Held and Kim (The Yard Critters Too, 2013, etc.) continue their partnership with a new set of 13 poems that combine wordplay and factual information about animals from aquatic biomes. The marine critters include a dolphin, a seal, a manatee, bivalves, a polar bear, a sea otter, a sea horse, a shark, and a whale; the freshwater animals include a beaver, a snapping turtle, a tiger salamander, and a minnow. As in the authors’ earlier volumes, each spread features at least one easy-to-interpret digital collage or illustrated image.
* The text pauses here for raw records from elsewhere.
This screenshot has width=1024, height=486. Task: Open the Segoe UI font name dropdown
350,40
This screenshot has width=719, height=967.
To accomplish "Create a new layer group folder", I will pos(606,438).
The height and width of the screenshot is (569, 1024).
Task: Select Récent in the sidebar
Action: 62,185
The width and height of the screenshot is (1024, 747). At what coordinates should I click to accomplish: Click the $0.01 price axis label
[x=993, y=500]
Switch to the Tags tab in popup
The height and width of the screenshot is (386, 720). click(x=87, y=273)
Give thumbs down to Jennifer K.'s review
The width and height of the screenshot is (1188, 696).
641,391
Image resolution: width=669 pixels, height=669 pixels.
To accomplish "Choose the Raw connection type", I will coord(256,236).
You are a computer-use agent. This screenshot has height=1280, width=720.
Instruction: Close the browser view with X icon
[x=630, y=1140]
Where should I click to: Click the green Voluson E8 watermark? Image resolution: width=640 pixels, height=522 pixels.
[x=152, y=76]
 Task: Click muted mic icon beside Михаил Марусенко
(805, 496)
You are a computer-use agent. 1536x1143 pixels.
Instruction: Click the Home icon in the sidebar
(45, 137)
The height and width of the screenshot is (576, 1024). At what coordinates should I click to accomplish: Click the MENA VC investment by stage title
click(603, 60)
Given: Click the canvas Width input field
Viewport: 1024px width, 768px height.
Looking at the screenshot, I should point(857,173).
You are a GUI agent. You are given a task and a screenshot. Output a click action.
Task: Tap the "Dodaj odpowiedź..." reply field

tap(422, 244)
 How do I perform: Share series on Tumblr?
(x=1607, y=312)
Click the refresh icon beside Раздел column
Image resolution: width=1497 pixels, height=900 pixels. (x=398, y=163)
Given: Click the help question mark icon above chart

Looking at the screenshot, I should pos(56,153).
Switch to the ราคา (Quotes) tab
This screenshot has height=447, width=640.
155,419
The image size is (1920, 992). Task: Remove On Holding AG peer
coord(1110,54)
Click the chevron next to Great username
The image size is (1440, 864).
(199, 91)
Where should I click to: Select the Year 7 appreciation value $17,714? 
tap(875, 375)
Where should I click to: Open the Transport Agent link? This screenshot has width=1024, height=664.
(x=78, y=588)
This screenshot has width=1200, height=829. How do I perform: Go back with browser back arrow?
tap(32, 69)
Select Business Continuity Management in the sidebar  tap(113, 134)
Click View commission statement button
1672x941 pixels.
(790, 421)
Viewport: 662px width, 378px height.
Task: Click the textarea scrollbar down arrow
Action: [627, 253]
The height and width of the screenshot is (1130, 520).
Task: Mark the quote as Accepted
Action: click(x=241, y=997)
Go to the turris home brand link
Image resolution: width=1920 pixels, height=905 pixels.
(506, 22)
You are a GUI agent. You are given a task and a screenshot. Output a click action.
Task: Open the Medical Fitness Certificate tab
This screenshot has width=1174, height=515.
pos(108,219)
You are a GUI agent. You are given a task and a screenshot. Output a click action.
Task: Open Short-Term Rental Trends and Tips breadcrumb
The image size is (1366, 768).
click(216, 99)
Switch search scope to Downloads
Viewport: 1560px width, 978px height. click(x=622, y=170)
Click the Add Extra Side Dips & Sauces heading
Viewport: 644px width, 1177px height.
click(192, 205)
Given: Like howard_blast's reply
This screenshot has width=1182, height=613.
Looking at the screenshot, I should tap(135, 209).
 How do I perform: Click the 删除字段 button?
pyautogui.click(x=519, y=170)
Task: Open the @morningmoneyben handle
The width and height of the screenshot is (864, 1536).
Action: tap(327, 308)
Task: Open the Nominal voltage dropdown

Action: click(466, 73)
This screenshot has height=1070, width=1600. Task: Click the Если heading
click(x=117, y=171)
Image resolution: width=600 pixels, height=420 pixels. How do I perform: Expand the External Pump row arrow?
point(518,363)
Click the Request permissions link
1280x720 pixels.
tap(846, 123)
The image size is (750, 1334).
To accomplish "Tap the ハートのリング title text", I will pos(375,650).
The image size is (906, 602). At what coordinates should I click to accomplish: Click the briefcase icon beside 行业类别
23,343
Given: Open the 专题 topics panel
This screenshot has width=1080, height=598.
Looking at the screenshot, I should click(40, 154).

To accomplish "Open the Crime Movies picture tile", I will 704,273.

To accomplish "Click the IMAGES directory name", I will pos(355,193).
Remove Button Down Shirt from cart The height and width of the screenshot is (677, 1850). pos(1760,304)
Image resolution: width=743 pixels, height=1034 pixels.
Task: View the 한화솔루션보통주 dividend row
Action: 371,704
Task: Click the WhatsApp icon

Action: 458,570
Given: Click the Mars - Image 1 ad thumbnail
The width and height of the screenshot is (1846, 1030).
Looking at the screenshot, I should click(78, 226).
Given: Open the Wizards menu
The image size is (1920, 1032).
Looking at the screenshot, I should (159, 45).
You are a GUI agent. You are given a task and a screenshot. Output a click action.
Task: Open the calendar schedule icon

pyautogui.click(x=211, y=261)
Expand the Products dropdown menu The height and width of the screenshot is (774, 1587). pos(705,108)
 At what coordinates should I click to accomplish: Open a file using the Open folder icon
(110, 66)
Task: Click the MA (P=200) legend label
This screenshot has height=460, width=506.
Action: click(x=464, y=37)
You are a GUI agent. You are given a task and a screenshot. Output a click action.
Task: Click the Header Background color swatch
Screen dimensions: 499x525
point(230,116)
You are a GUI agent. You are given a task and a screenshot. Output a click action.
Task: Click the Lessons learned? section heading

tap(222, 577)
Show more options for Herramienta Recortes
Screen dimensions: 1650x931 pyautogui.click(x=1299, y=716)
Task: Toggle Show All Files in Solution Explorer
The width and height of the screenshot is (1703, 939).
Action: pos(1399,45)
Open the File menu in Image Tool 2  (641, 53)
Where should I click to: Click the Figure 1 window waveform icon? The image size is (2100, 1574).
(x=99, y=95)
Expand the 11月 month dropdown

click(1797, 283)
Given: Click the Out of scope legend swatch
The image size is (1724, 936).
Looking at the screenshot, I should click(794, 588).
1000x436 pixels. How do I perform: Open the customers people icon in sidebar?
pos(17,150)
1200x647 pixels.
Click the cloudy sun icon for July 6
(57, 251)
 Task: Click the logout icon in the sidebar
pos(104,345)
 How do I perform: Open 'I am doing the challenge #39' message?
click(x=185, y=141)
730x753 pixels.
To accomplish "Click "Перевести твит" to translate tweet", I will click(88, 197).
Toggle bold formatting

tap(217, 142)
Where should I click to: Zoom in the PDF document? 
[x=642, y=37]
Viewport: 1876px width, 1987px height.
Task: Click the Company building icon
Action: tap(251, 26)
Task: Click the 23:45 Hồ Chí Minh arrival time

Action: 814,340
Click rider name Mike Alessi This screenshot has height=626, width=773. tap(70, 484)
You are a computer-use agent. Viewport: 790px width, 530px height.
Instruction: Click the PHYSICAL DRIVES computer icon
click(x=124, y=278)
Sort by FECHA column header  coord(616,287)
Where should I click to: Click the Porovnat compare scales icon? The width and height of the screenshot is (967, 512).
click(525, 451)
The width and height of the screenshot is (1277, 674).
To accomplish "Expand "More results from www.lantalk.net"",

The addition of higher-level cultural references—Uniqlo and Prius, for example—and a poem that doesn’t provide contextual clues to the meanings of challenging words (“Tiger Salamander”) suggest that the book may not be appropriate for very young readers. The authors continue to use a wide variety of ear-pleasing rhymes—including homophones (see/sea), weak rhymes (Uniqlo/also), alliteration (so placid/so pleasant), assonance (brine/time), and broken rhymes (jaws/awesome). However, some moments may stop some readers in their tracks. There are some personifications that don’t quite click (Heron and Tern are called “stern,” with no apparent rationale other than forcing the rhyme); and a passage about blue whales inexplicably switches to humpbacks. “Bivalves” begins with an obscure double entendre—“So common they’re part of our tongue / which is happy to order and taste them”—which requires readers to understand the word “tongue” to mean a language as well as an organ in the mouth used to speak. The illustrations, however, continue to delight with their combination of different art styles, and their surprising patterns, which invite second looks.
Well-illustrated poetry which may be too challenging for some younger readers.